Many of the same processes responsible for erosion in rivers and streams can also be observed in glacial erosion; however, some differences become more noticeable over time.
Gular erosion includes plucking, abrasion and freeze-thaw weathering processes that produce many distinctive landforms such as cirques (bowl-shaped valleys), aretes (sharp peaks), glacial striations (long parallel scratches carved into bedrock), glacial striations and hanging valleys.
Abrasion
Glaciers are extremely powerful agents of erosion. They can alter a landscape in numerous ways, including abrasion and plucking. Abrasion occurs when ice and rock fragments carried by glaciers scrape against bedrock – much like using sandpaper on wood; only thicker with much more embedded grit, creating long scratches called “striations” along its surface.
Glaciers require a constant source of abrasive material from basal ice and debris being transported downward, for this process to continue effectively. If these factors don’t match, erosion rates could decrease; additionally, stick-slip motion of the ice may impact erosion rates as well as sediment production rates; climate warming is expected to alter erosion rates further and have profound ramifications on ecosystems and global biogeochemical cycles.
Plucking
Glaciers are powerful tools, capable of scraping away rocks, sediment and rockslide deposits to form vast ice sheets which blanket entire landscapes; alternatively they may flow downhill through mountains along existing valleys to deposit sediment and create different landforms. Continental glaciers form these massive ice sheets while Alpine or valley glaciers may follow existing valleys downhill through mountains forming valley glaciers – these powerful forces also deposit sediment, creating different kinds of landforms along their paths.

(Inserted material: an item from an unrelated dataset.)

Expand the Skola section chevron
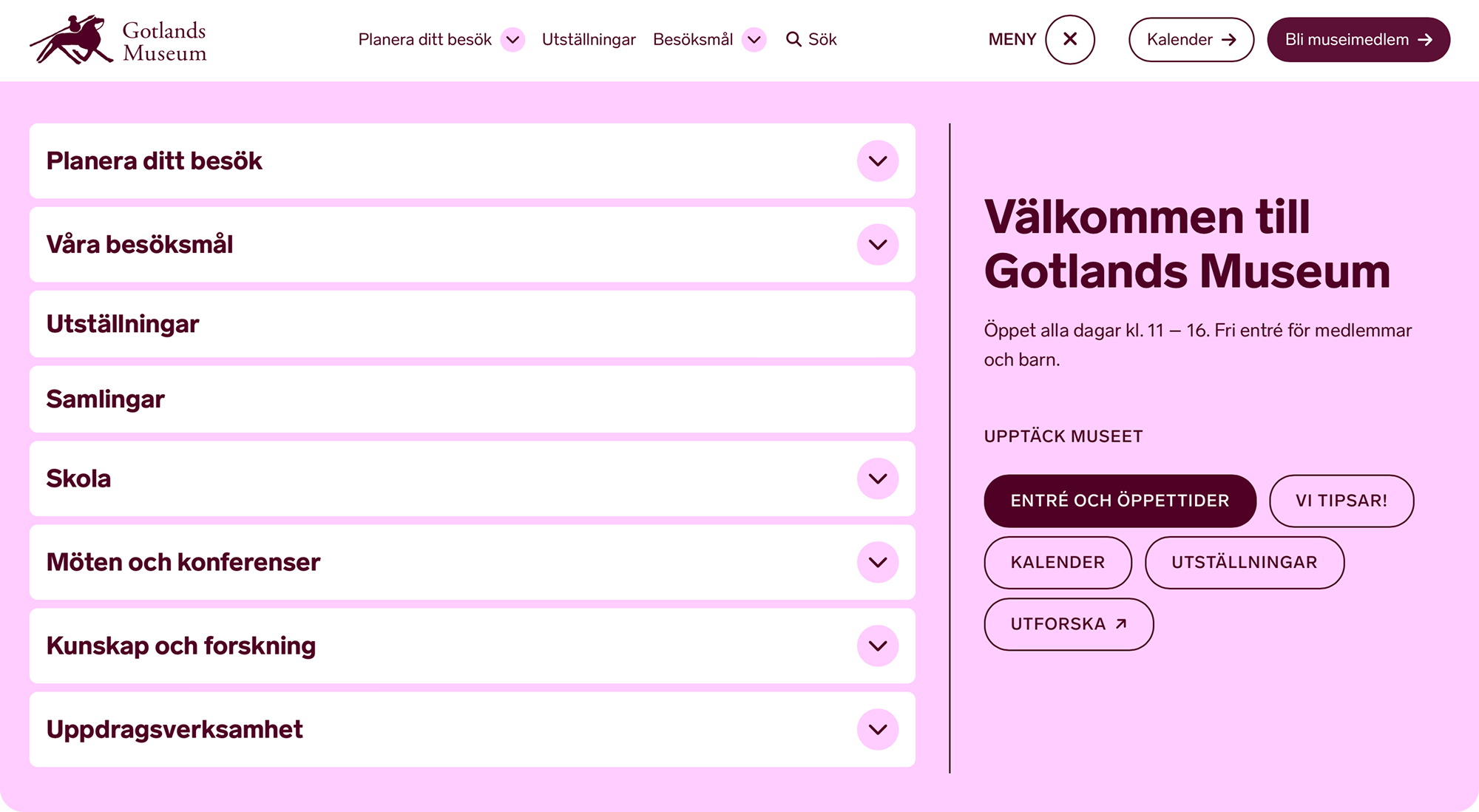The width and height of the screenshot is (1479, 812). tap(878, 479)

Glaciers move over easily eroded rocks, wearing away at them with erosional erosion. When moving over hard to erode rocks they pluck off chunks called clasts which cause long scratches on their surface known as glacial striations.
Striations on rocks may indicate where a glacier once traversed; their direction indicates its movement. Sometimes these striations form other landforms such as roches moutonnees (rock and mountain beds) or crag and tails. When several glaciers erode mountaintops this way, creating pointed mountain peaks known as “horns”.
Freeze-thaw weathering
Freeze-thaw weathering is a physical process in which rock breaks apart through repeated freezing and thawing cycles. Liquid seeps into cracks, fissures and pores in rocks during the daytime before freezing overnight, eventually expanding by approximately 9% overnight to exert pressure against it and eventually disintegrating it altogether.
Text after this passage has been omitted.